Das BKA konnte für den Wettbewerb, der nun alle zwei Jahre stattfinden soll, drei Partner gewinnen: die Kofi Annan Stiftung, den World Food Programme WFP Innovation Accelerator und die Austrian Development Agency ADA. Zudem rief es ein Unterstützernetzwerk aus engagierten Unternehmern, Investoren und Mentoren ins Leben. In der Auftaktrunde waren Start-ups gesucht, die dezidiert zu „Gesundheit und Wohlergehen“ – SDG 3, dem dritten Ziel für nachhaltige Entwicklung – beitragen. Weitere Voraussetzung war, dass ihre Lösungen nicht nur auf dem Papier existierten, sondern deren Praxistauglichkeit bereits durch Pilotprojekte bewiesen war.

Dem Aufruf zur Einreichung im Winter folgten 330 Bewerber aus 38 Ländern. Nach einem mehrstufigen Auswahlprozess blieben im Frühjahr neun Finalisten übrig. Sie durchliefen ein Boot Camp in Form eines fünftägigen, virtuellen Coachings, das von Experten des WFP Innovation Accelerators gestaltet wurde. „Innovation ist in der DNA des WFP verankert. Seit 2015 unterstützen wir mit unserem Innovation Accelerator aussichtsreiche Start-ups, die globale Herausforderungen lösen wollen. Mit dem Kofi Annan Award und den beteiligten Partnern wollen wir zu einem noch größeren Impact beitragen“, so Bernhard Kowatsch, Leiter des WFP Innovation Accelerators.

Gewinner und Finalisten im Überblick

Finalisten und Gewinner

Die drei Sieger des Kofi Annan Award for Innovation in Africa sowie sechs weitere Finalisten im Überblick.
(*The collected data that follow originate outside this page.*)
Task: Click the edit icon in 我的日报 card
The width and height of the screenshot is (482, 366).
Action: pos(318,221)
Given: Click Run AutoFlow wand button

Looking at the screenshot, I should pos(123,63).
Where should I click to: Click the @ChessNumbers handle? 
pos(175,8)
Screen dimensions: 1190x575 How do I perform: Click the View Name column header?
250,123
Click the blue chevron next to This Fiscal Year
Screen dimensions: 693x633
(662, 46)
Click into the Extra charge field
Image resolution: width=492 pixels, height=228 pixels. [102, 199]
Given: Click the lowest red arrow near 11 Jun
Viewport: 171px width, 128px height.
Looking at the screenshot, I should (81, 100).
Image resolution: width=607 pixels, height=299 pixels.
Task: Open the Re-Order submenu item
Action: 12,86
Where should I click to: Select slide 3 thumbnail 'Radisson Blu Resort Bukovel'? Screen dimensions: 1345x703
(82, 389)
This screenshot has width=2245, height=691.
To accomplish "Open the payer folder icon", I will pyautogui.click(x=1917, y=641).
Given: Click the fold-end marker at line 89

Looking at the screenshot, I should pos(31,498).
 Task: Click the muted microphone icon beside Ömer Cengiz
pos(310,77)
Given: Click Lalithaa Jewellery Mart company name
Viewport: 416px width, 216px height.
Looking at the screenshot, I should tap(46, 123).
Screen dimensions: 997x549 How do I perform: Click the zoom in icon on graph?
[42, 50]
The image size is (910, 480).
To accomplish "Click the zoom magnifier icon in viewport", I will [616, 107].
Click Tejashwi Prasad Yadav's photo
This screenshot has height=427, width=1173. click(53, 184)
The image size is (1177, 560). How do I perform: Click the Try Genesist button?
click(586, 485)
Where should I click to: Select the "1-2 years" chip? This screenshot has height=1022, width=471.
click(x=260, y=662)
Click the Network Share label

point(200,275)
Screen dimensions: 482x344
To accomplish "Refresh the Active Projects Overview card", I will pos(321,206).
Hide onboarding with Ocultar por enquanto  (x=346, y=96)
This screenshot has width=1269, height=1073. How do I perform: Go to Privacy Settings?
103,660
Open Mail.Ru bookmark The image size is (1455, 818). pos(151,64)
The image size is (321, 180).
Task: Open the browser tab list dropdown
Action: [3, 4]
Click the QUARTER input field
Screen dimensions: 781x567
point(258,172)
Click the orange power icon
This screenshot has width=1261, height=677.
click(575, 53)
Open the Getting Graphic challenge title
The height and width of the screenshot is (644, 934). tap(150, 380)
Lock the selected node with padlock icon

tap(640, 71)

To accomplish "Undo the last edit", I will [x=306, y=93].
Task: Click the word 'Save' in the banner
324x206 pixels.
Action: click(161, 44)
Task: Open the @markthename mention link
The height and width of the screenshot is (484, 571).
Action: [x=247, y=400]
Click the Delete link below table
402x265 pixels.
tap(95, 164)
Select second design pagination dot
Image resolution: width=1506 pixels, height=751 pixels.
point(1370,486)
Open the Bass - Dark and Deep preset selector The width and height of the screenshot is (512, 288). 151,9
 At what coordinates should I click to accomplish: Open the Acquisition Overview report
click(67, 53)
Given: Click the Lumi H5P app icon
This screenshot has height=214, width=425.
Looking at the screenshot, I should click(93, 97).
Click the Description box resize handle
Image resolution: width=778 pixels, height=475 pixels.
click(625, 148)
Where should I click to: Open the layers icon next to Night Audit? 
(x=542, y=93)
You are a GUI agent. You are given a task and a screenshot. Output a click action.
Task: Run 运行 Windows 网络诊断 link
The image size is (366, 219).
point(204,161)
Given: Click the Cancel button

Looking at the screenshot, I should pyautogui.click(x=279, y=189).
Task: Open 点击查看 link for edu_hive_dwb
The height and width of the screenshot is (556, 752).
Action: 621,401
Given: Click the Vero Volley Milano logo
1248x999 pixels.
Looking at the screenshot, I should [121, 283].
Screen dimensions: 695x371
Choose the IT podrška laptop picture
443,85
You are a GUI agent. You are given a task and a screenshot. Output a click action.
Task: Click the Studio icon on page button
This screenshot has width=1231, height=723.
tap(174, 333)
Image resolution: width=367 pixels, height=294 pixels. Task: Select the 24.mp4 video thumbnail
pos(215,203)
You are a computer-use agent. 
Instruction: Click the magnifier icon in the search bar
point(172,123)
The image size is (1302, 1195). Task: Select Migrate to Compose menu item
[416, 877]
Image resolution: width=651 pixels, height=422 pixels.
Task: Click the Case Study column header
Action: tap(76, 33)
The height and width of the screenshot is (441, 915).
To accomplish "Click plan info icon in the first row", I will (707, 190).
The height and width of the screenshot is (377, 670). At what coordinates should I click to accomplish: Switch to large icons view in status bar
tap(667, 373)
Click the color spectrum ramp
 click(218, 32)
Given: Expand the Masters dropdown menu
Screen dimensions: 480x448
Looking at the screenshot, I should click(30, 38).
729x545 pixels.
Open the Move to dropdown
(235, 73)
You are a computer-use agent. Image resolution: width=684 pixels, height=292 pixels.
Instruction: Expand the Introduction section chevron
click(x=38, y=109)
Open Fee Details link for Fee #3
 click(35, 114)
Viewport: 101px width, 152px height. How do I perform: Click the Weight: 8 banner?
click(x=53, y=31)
Kofi Annan Award: Die Gewinner stehen fest

Im Mai präsentierten sich die Teams einer hochkarätigen, zehnköpfigen Jury – mit dabei Mikrokreditpionier und Friedensnobelpreisträger Muhammad Yunus, der seinerseits betonte: „Business kann die Probleme der Menschheit auf unternehmerische Art lösen, ganz ohne Wohltätigkeit. Der Kofi Annan Award ermöglicht einigen der besten afrikanischen Talenten, ihren Social Impact zu vergrößern.“

Seit kurzem stehen die drei Gewinner fest: die Notfallplattform Flare aus Kenia, das Impf-Verifizierungssystem VaxiGlobal aus Simbabwe sowie die nigerianische Aufklärungs-App myPaddi by MOBicure. Am 11. Juli findet die Preisverleihung in der Akademie der Wissenschaften in Wien statt. Die Sieger erhalten mehr als ein paar Momente im Rampenlicht: Sie werden Förderverträge mit der ADA in Höhe von je 250.000 Euro für den Ausbau ihrer Geschäftsideen unterzeichnen. Und sie bekommen ein weiteres Jahr fachliche Unterstützung. Auch auf die anderen Finalisten soll nicht vergessen werden – mit ihnen ist ebenso ein Austausch vorgesehen.

Vielleicht tragen die Jungunternehmen ja hierzulande auch zu neuen Perspektiven bei: Etwa, dass Afrika über eine starke Start-up Szene verfügt – und dass auch ein schwaches Gesundheitssystem dank neuer Ideen gute Chancen auf Besserung hat.